The concept of an infinite universe is impossible to understand when seen through the eyes of a single finite life. There is a defined birth, growth and death to every one of us who is human, and to every life form on our planet. This is the reworking of matter. We may pose the question "where did the essential carbon atom come from?" It came out of the nuclear furnaces of stars. So where did stars come from? Stars came from nebula that drifted through space coalescing and contracting until the space between molecules became so small that interaction occurred to the point of creating nuclear fusion. So where did nebula come from? The Big Bang created the base elements that became nebula. And where did the Big Bang come from? That's a tougher question to answer because that suggests a starting point to all of what follows. Some theorize that the Big Bang is a birth experience from a parallel universe in a multiverse. We are still trying to figure that one out. But we understand a great deal of what followed the Big Bang. I would pose this question. Where does a prime Alpha named God, Yahweh, Allah, (that is the common monotheistic godhead), or where do the pantheon of gods from other religions such as Hinduism come into play? Did they create the Big Bang? Did they then create space? Did they then organize the matter that formed after the Big Bang over billions of years into stars with planetary systems that resided in millions of galaxies which we can see when we point a telescope into the night sky? Did this or these Alpha figures then organize single stellar systems so that they would have habitable planets upon which solar energy would fall? Did they then come up with the idea of organizing the matter into wide ranging life forms covering every conceivable echo-niche, on this planet and many others? Did they then pick one species on the planet to become their personal charge, to carry their ideas and words and live by their ideals? Did they do this on thousands of planets around thousands of stars? And then did they inspire those species through free will to pursue screwing up the planet and life forms they created? And did they create all these other planets, Saturn, Jupiter, Mars, exoplanets by the thousands, all for that species to wonder about? It seems like such a colossal waste of both time and effort don't you think?
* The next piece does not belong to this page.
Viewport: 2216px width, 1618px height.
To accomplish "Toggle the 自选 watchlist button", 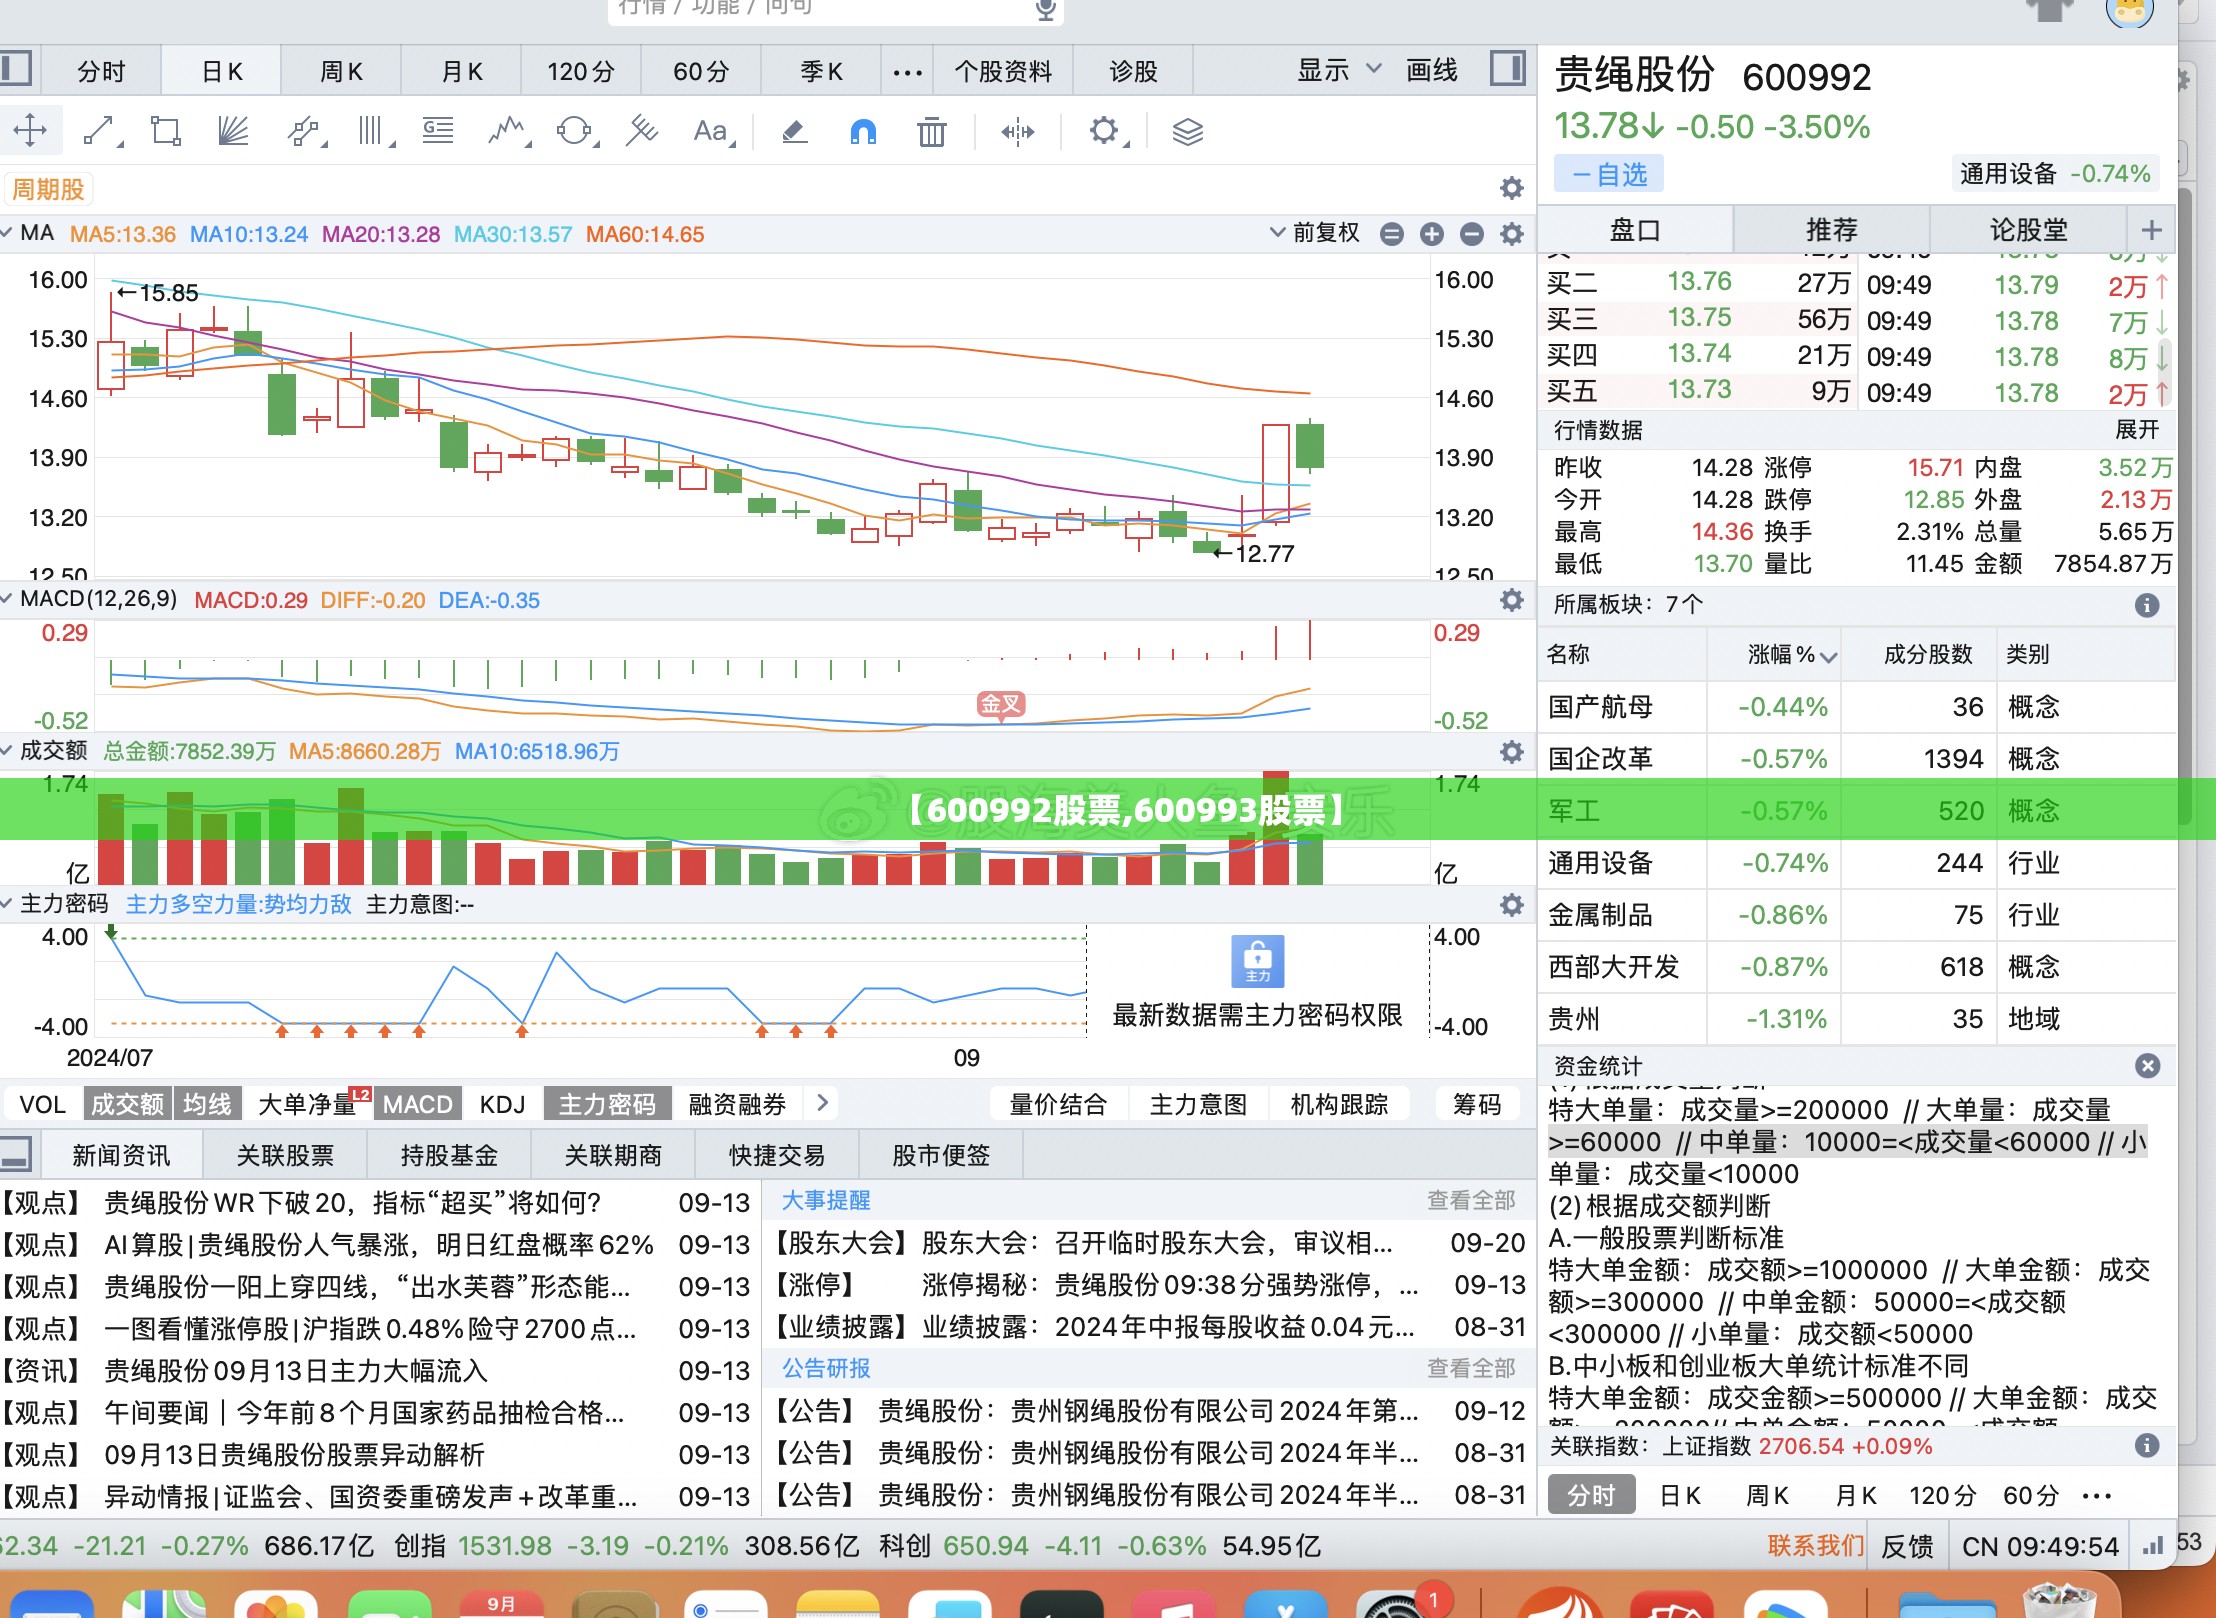I will point(1608,174).
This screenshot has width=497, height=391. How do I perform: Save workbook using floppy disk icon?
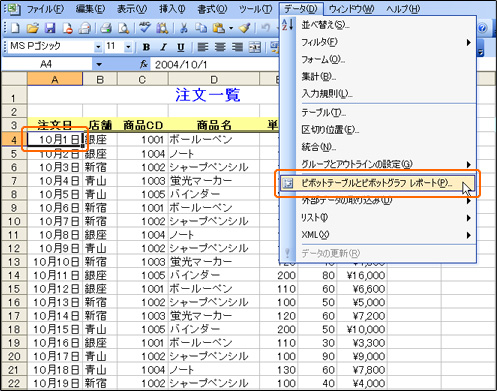(x=50, y=28)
Well, it's pretty obvious to me that science and religion conflict. Religion used to be the accepted "science." People wondered why the crops failed, why there were storms, why they got sick, etc. The priestly classes offered up their "scientific" explanation: there is a Big Sky Daddy (or Daddies) who we must appease, and those priests would be glad to act as go-between. Sometimes, the crops did better, sometimes they didn't, but the priestly classes were always able to snuff out doubt by using fear. Real science which really explains how things are was held back, but the truth always "will out." Science has continued its progress to the point that religion has now been driven to hide behind the Big Bang as the "last refuge" of God. Why don't we just give up on this fantasy called religion and focus on the real world and its problems?

In this topic the challenge for most of us is to get outside of our comfort zones and see the evidence around us. I was brought up in a quasi-religious home but was given access to a vast library of books on science, history, philosophy. I always wanted to understand a world view from entirely different perspectives. Religion fascinates me largely because it is so uniquely a construct of our cultural roots. It certainly wasn't Darwin's intention to disprove believe in faith when he made his observations and shared them with the world. But what he certainly has done is moved people from what was comfortable because there was always an explanation, to what is no longer comfortable, the randomness of it all, the potential of a multiverse that gives birth to new Big Bangs, the end of our anthropocentric view.

I like being outside my comfort zone. It makes me ask a lot of questions. It confirms my atheism while helping me understand how others see the world and this universe, both human and non-human. It is enjoyable to read how others are wrestling with this subject and drawing conclusions of their own.